WHAT THE EXERCISE ASKS> Only the lines holding "computer" are wanted. Copy every one from the records below.

Collected data:
--- --- ---
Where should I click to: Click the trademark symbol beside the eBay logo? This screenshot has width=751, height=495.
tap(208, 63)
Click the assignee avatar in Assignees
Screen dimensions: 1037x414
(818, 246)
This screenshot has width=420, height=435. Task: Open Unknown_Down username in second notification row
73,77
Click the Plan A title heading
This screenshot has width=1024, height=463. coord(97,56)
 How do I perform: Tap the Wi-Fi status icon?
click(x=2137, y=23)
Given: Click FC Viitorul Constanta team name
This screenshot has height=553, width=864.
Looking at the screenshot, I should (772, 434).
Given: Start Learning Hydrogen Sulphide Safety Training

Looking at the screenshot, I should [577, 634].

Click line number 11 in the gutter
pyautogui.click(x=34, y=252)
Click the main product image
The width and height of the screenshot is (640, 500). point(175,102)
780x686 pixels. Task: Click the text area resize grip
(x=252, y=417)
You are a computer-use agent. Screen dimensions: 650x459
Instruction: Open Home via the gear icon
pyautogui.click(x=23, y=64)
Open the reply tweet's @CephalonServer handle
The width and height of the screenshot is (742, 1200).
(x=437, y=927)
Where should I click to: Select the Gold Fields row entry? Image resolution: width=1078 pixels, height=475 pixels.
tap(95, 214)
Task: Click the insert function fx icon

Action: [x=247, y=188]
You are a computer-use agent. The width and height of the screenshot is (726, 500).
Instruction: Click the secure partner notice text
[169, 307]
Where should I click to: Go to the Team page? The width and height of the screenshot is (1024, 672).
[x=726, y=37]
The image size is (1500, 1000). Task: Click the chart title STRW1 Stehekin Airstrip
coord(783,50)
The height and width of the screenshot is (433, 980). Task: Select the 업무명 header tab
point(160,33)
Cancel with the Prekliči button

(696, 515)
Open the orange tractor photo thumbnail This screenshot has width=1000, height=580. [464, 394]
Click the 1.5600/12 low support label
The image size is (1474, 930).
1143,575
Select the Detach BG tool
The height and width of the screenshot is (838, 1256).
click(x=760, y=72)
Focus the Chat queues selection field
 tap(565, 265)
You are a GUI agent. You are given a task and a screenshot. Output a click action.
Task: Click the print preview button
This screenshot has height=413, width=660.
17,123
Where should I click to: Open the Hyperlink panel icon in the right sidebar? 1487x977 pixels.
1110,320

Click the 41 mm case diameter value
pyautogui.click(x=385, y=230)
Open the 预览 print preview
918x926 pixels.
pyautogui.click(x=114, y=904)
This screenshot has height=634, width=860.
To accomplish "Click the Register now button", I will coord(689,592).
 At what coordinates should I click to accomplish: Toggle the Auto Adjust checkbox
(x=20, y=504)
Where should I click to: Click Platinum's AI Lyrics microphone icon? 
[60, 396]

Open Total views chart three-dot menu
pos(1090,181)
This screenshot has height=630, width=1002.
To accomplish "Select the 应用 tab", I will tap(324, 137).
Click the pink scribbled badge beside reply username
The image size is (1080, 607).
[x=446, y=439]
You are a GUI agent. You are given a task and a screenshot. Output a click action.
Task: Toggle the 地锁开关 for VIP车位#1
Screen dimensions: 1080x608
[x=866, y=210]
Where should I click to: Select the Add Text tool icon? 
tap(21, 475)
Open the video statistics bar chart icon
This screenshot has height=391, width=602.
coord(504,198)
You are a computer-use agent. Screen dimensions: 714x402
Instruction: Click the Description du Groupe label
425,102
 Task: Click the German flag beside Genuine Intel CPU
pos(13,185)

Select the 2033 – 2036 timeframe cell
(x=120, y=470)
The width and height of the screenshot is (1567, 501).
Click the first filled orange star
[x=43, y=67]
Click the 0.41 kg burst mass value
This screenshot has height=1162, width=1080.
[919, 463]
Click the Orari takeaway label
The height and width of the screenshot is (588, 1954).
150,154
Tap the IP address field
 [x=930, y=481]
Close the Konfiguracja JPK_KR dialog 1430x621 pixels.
--- --- ---
WRITTEN SOLUTION>
You are a computer-use agent. Screen dimensions: 650x459
You are a computer-use agent. The width and height of the screenshot is (726, 500).
You are a computer-use agent. Screen dimensions: 714x402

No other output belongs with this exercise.